I came across this question on a programming challenge about a month ago, but the editorial wasn't released so I am asking it here.

There is an Array A of size N. Find the sum * GCD of K length subsequences of A.

Example:

If A = [1, 2, 3] and K = 2,

{1, 2} = 3(sum) * 1(GCD) = 3

{1, 3} = 4(sum) * 1(GCD) = 4

{2, 3} = 5(sum) * 1(GCD) = 5

Ans => 3 + 4 + 5 = 12

Here it is from scratch (didn't test it thoroughly though):

Let C[k, i, d] be the number of all k-length subsequences of A[1..i] such that GCD for them is equal to d.

Then

C[k, i, d] = Sum(C[k - 1, i - 1, d']) + C[k, i - 1, d]

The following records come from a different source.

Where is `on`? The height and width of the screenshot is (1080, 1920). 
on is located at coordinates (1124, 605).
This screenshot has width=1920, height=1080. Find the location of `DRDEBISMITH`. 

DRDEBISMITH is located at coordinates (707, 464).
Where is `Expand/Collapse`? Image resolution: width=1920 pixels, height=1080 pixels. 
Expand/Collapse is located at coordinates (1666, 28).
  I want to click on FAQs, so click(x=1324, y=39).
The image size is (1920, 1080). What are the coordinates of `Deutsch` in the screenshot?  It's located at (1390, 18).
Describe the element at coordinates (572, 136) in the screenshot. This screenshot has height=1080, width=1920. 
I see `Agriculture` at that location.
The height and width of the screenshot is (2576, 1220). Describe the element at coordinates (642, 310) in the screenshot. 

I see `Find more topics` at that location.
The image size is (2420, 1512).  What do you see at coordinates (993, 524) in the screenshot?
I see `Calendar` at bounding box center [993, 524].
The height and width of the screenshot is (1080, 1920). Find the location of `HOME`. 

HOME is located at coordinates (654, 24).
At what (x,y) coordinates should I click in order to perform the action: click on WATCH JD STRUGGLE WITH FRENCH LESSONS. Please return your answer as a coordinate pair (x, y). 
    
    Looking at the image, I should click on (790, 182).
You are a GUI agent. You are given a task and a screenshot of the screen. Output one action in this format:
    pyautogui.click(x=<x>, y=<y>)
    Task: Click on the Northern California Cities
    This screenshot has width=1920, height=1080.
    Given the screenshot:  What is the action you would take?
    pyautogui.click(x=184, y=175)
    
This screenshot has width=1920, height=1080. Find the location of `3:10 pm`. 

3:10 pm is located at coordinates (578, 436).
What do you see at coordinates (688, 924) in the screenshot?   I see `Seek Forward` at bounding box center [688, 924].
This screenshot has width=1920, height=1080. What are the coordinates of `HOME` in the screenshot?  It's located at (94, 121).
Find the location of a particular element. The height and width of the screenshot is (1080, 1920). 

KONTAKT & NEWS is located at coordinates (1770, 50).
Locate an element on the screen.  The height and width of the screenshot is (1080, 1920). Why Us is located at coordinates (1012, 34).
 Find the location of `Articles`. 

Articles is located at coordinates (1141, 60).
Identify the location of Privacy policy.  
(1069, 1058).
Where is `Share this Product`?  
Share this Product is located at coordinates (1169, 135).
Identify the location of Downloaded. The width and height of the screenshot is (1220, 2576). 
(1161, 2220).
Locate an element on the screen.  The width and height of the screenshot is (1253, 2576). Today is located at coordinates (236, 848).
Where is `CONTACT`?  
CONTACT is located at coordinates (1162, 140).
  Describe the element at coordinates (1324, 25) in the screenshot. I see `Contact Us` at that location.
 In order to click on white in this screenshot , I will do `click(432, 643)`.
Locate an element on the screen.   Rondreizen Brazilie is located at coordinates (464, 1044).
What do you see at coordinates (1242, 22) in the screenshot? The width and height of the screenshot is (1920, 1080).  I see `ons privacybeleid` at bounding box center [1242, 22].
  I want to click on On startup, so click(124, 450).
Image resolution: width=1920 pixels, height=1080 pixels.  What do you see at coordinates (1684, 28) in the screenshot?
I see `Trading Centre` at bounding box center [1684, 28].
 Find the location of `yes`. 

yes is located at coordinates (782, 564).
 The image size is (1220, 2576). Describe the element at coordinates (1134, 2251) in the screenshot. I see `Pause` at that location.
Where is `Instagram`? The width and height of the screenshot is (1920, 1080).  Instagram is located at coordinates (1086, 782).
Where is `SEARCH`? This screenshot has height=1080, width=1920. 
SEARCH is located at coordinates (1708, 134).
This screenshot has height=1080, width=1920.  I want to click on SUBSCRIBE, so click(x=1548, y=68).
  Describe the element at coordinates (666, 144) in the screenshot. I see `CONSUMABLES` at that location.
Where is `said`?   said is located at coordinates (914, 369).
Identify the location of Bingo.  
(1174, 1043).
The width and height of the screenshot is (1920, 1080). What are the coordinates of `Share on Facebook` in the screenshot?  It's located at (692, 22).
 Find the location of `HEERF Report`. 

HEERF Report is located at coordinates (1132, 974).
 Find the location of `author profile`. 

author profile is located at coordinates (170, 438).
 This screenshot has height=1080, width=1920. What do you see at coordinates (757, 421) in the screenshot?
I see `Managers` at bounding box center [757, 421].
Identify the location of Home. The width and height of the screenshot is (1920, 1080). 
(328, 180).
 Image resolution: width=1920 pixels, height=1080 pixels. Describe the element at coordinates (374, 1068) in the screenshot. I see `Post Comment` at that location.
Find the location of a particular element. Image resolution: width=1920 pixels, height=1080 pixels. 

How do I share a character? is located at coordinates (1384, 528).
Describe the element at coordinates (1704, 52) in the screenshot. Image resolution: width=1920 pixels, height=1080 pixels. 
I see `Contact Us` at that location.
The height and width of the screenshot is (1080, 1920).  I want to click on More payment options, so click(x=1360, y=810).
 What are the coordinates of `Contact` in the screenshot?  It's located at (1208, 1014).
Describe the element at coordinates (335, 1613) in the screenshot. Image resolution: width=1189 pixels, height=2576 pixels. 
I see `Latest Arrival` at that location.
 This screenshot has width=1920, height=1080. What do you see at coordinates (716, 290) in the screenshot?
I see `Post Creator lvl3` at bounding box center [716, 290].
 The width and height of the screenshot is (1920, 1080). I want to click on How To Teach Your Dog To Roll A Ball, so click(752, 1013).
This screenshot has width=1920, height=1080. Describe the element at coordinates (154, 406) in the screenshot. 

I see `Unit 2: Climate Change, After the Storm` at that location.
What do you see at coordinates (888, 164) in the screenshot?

where summation is over all d' such that gcd(A[i], d') = d.

The first term (the sum) corresponds to the case when we take all the sequences from A[1..i-1] and attach A[i] to them. The last term - when we don't include the A[i].

Let S[k, i, d] be the total sum of all k-length subsequences of A[1..i] such that GCD for them is equal to d.

Then

S[k, i, d] = Sum(C[k - 1, i - 1, d'] * A[i] + S[k - 1, i - 1, d']) + S[k, i - 1, d]

where summation is over all d' such that gcd(A[i], d') = d.

Then having S[k, i, d] and knowing all possible d values we can calculate the required value.